I've collaborated once with a coauthor who used SciWord, once (most recently) with a coauthor who uses LaTeX and won't adopt LyX (I need to work on my powers of persuasion, obviously) and frequently with coauthors who are limited to Word (or in once case WordPerfect). In most cases I simply declare that I will be the keeper of the official draft. I send them PDFs, they send changes in whatever they care to (just the changes, or maybe a pasted copy of the offending text followed by a rewrite), and I put the changes into LyX. On the most recent collaboration, I used LyX's change tracking feature, but not for the benefit of my coauthor; the journal required that changes in a revision be highlighted with color, and change tracking was the easiest way to do that.
As noted elsewhere, if you want collaborators to be able to mark up a draft and send it back using PDF, you can either try AREnable (which works somewhat spottily in my experience), or get them to install something like FoxIt Reader. Don't count out the option of copying text from a Acrobat Reader and pasting it into (pardon my language) Word. For Word users, that might be easier than screwing with the editing tools in Acrobat.
I've also had problems with journal and book editors, one of which insisted I convert a book chapter written in LyX into Word format despite the fact that the publisher (Elsevier) has a LaTeX document class available. I've also encountered other journals where document classes are not available (e.g. I've not found one for Journal of Biogeography....)
Publishers employ people whose sole mission is to create and enforce arcane and often pointless formatting and submission rules. I find it interesting that we can standardize on Internet communication protocols and (to within two or three common choices) paper sizes, but every journal for some reason needs its own unique bibliographic format.
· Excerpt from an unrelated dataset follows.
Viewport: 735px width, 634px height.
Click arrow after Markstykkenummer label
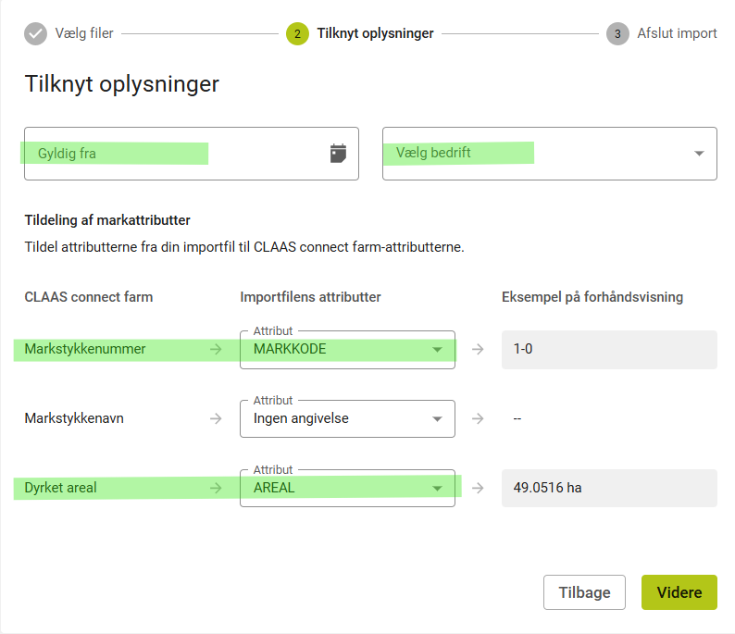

That said, there are specific LaTeX classes for some journals; LyX is distributed with layouts for some, and it's possible to cobble together layouts for others. (There's a somewhat underutilized IMHO page on the wiki for sharing custom layouts.) For other journals that accept submissions in TeX (or PDF or Postscript), you don't necessarily need to build your own LaTeX class; you may be able to use a standard class and graft on the necessary changes with LaTeX code in the preamble of the document. If you do business repeatedly with that journal, you might even make a template containing your customizations so that you don't have to repeat the process each time.
Unfortunately, there's not much you can do when a journal requires submission as a Word document, although in my experience the unenlightened journals usually accept PDFs as well.
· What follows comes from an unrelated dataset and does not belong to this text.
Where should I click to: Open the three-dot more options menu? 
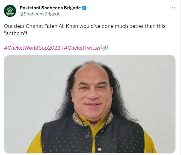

For these reasons I'm tempted to try Scientific Word, but so far I've been put off by the price.
That's how I arrived at LyX: wanted to use LaTeX but didn't want to invest the time to be come a TeXpert (and wasn't geeked about writing in a plain text editor); looked at SciWord but gagged at the price (particularly as I wasn't sure I'd like it); found LyX and got hooked. I'm not sure that SciWord solves the collaboration problem, though, unless your coauthors use SciWord as well. Can you load a SciWord doc in Word, use Word's collaboration tools, put the marked up doc back into SciWord and live through the experience? I can tell you that collaboration between a SciWord users and a LyX or LaTeX user is possible but not entirely easy. SciWord puts custom macros into documents, which are a PITA to deal with.
Here's one reason I like to do the official draft in LyX, even if final submission will be as a PDF and even if my coauthors use Word or WordPerfect: the output looks more "professional". I can't document it, but I suspect that produces a slightly favorable subconscious response in the minds of reviewers, and I'll take whatever edge I can get in the review process.